Responding to leaked reports on Unrwa ethics breaches, Israel's UN ambassador Danny Danon accused the agency of corruption by using donor funds to propagate "false information about [the Palestinian] refugee population" and urged donors to defund Unrwa.

US special envoy to the Middle East Jason Greenblatt tweeted that the agency's model was broken and unsustainable and "based on an endless expanding ... of beneficiaries".

Danon and Greenblatt were responding to a report that senior figures at the agency have been accused of serious ethical abuses, including nepotism, according to an internal review.

The White House has called for assistance to be cut to all but survivors among the original 750,000 Palestinian refugees and for the agency to be disbanded. Switzerland and the Netherlands have suspended contributions until investigations are complete.

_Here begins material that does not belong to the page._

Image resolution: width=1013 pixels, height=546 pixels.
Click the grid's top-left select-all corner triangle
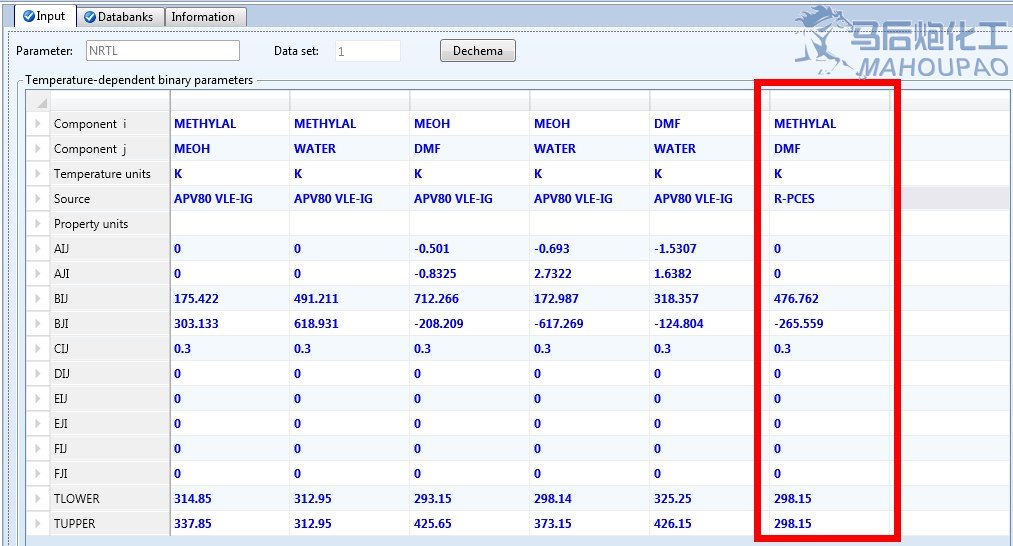[41, 103]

To compensate for the loss of US funding, Unrwa chief Pierre Krahenbuhl launched an emergency campaign for 2018. He appealed to traditional donors, including Ireland, to increase contributions and secured new donors. He raised the whole sum but, due to the new scandal, may not be able to repeat the feat this year.

By mid-June, Unrwa’s spending had exceeded the $350 million donated for the first half of the year but it continued to provide full services for refugees. Krahenbuhl predicted the deficit for this year would be $211 million.

Due to the shortfall, Unrwa has already reduced occasional cash grants to 400,000 Palestinian refugees struggling to survive in war-torn Syria, but it continues educational and psychological support for students suffering from traumatic stress.

Unrwa simply cannot reduce assistance to Gaza where 80 per cent of the strip’s two million inhabitants survive on international assistance. If funds are not forthcoming, Palestinian students in Unrwa’s 700 schools will face cuts, and medical clinics serving 8.5 million Palestinians annually could be next.